__书面指令 1__:
请重新给出下面关于音频信号处理的文段中从“Description”到“快速、准确地执行相应的功能。”为止的这一部分,一字不改。

__所给文段__:
一种音频信号处理方法、装置、设备和存储介质。该方法包括:使用麦克风阵列的多个集音设备接收音频信号,确定音频信号中是否包括目标音频信号(S410);如果音频信号中包括目标音频信号,确定音频信号对应的多个集音设备的相关性(S420);利用音频信号对应的多个集音设备的相关性,对音频信号进行音频增强处理,得到音频增强的音频信号(S430)。该方法可以实现在多干扰源的嘈杂环境下实现自适应的音频增强,提高音频信号的信噪比。

Description

音频信号处理方法、装置、设备和存储介质
本申请要求2018年07月30日递交的申请号为201810882538.8、发明名称为“音频信号处理方法、装置、设备和存储介质”的中国专利申请的优先权,其全部内容通过引用结合在本申请中。
技术领域
本发明涉及数据处理技术领域,尤其涉及一种音频信号处理方法、装置、设备和存储介质。
背景技术
随着音频识别技术的不断发展,音频识别技术在汽车驾驶、智能家居、智能商务系统等领域得到了快速的发展,音频识别技术可以通过对音频的识别,快速、准确地执行相应的功能。
为了确保多干扰源的嘈杂环境中音频识别系统的可用性,现有的音频识别技术可以通过检测多个干扰源的具体信息,从而对检测到的干扰源发出的干扰信号进行信号分离,得到目标音频信号。但是在强干扰环境中,干扰源复杂多变,这种信号处理方法采集到的音频信号质量较差,音频识别信噪比低,实用性不高。
发明内容
本发明实施例提供一种音频信号处理方法、装置、设备和存储介质,可以实现在多干扰源的嘈杂环境下实现自适应的音频增强,提高音频信号的信噪比。

__书面指令 2__:
请改写列表中从包含“The image size is (2576, 700). Find”的那一行到包含“Sidebar is located at coordinates (1391, 69).”的那一行为止的内容,把其中的“coordinate pair”换成“coordinate tuple”,其余不变,只写出这几行。

界面元素记录:
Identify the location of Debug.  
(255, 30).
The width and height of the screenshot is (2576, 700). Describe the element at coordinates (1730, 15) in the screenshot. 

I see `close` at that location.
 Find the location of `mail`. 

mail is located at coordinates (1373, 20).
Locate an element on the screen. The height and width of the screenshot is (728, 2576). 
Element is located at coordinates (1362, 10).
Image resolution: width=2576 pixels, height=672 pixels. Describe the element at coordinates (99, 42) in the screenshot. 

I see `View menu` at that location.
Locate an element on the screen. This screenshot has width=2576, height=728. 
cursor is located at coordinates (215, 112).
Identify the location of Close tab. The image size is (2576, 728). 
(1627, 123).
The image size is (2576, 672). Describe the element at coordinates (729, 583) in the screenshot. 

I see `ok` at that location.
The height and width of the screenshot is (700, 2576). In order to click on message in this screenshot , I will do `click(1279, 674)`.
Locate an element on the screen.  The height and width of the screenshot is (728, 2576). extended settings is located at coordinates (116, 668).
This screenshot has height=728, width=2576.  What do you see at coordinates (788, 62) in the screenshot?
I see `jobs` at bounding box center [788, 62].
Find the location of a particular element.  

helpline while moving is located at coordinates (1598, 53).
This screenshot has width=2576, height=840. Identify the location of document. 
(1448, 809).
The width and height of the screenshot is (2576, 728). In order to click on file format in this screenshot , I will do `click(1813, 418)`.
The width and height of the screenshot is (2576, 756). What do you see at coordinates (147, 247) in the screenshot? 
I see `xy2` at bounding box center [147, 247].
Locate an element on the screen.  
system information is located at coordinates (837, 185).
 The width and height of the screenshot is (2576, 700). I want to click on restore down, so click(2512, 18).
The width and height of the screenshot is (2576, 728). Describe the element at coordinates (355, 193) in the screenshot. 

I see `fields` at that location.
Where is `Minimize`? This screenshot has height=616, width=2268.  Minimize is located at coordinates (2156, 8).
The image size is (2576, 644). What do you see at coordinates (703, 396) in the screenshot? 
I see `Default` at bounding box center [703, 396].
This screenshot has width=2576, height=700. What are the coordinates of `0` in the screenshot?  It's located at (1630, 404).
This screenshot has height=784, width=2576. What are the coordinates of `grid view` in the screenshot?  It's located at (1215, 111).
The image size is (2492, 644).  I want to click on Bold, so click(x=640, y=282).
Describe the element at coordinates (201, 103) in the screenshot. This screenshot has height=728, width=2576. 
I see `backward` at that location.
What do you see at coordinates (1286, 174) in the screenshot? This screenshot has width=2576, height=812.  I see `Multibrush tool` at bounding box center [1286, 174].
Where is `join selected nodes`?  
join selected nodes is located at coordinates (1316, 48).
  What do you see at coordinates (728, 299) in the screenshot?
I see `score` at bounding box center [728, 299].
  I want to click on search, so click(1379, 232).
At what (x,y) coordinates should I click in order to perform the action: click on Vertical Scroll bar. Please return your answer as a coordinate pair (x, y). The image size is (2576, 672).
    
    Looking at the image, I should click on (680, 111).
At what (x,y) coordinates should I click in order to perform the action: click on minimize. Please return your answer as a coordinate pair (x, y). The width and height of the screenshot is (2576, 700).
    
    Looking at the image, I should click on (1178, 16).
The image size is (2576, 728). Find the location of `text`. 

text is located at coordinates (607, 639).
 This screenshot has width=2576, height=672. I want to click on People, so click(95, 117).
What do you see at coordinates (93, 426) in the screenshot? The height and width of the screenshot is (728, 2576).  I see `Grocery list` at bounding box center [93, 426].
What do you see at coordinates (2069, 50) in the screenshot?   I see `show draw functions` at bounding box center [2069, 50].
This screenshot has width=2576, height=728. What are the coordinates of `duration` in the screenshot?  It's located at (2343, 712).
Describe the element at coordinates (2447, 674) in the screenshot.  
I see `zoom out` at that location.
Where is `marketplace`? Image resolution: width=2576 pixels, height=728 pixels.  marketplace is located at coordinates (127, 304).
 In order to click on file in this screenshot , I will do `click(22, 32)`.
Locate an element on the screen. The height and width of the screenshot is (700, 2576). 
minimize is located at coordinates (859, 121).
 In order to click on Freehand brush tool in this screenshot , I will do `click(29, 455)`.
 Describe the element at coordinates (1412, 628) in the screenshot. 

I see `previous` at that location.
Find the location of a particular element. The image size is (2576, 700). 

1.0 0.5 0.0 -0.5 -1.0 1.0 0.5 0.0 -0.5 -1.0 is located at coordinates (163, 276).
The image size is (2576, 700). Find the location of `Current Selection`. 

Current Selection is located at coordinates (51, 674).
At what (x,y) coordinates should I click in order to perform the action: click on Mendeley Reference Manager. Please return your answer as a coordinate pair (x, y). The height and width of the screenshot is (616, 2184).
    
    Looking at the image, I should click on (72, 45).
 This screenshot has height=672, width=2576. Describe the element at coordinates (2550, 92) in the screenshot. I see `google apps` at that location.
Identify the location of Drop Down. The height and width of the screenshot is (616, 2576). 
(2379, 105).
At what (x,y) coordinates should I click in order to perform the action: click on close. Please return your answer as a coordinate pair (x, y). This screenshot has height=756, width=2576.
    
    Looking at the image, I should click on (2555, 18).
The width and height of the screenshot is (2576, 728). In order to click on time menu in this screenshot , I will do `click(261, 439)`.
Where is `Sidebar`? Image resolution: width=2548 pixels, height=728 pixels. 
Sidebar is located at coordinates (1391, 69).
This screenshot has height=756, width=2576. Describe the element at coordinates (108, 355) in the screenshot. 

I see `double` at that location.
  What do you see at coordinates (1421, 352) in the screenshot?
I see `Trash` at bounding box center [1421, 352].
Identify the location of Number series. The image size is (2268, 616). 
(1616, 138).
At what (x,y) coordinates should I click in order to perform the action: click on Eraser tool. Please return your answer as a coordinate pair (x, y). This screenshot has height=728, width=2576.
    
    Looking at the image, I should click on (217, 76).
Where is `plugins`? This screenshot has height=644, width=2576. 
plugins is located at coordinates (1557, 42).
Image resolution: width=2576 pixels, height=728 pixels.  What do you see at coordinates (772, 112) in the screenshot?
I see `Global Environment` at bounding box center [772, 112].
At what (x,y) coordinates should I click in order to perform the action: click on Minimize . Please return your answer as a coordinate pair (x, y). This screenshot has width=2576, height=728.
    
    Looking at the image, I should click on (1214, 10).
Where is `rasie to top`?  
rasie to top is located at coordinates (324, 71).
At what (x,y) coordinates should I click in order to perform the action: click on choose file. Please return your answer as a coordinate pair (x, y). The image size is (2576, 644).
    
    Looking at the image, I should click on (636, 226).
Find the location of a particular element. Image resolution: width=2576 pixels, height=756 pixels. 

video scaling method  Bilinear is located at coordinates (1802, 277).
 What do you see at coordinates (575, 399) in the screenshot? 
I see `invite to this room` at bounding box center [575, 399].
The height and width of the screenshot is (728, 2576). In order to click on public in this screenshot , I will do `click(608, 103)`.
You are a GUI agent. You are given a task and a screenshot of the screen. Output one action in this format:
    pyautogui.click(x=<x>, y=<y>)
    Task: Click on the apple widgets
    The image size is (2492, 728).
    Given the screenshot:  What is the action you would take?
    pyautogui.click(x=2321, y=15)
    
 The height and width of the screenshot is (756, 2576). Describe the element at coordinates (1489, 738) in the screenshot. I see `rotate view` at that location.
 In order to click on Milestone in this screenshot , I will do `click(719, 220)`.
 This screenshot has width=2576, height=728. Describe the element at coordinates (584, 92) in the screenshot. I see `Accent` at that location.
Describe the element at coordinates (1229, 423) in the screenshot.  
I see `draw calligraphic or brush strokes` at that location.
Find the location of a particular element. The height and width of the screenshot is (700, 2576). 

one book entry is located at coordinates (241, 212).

__书面回答 1__:
Description

音频信号处理方法、装置、设备和存储介质
本申请要求2018年07月30日递交的申请号为201810882538.8、发明名称为“音频信号处理方法、装置、设备和存储介质”的中国专利申请的优先权,其全部内容通过引用结合在本申请中。
技术领域
本发明涉及数据处理技术领域,尤其涉及一种音频信号处理方法、装置、设备和存储介质。
背景技术
随着音频识别技术的不断发展,音频识别技术在汽车驾驶、智能家居、智能商务系统等领域得到了快速的发展,音频识别技术可以通过对音频的识别,快速、准确地执行相应的功能。

__书面回答 2__:
The image size is (2576, 700). Find the location of `Current Selection`. 

Current Selection is located at coordinates (51, 674).
At what (x,y) coordinates should I click in order to perform the action: click on Mendeley Reference Manager. Please return your answer as a coordinate tuple (x, y). The height and width of the screenshot is (616, 2184).
    
    Looking at the image, I should click on (72, 45).
 This screenshot has height=672, width=2576. Describe the element at coordinates (2550, 92) in the screenshot. I see `google apps` at that location.
Identify the location of Drop Down. The height and width of the screenshot is (616, 2576). 
(2379, 105).
At what (x,y) coordinates should I click in order to perform the action: click on close. Please return your answer as a coordinate tuple (x, y). This screenshot has height=756, width=2576.
    
    Looking at the image, I should click on (2555, 18).
The width and height of the screenshot is (2576, 728). In order to click on time menu in this screenshot , I will do `click(261, 439)`.
Where is `Sidebar`? Image resolution: width=2548 pixels, height=728 pixels. 
Sidebar is located at coordinates (1391, 69).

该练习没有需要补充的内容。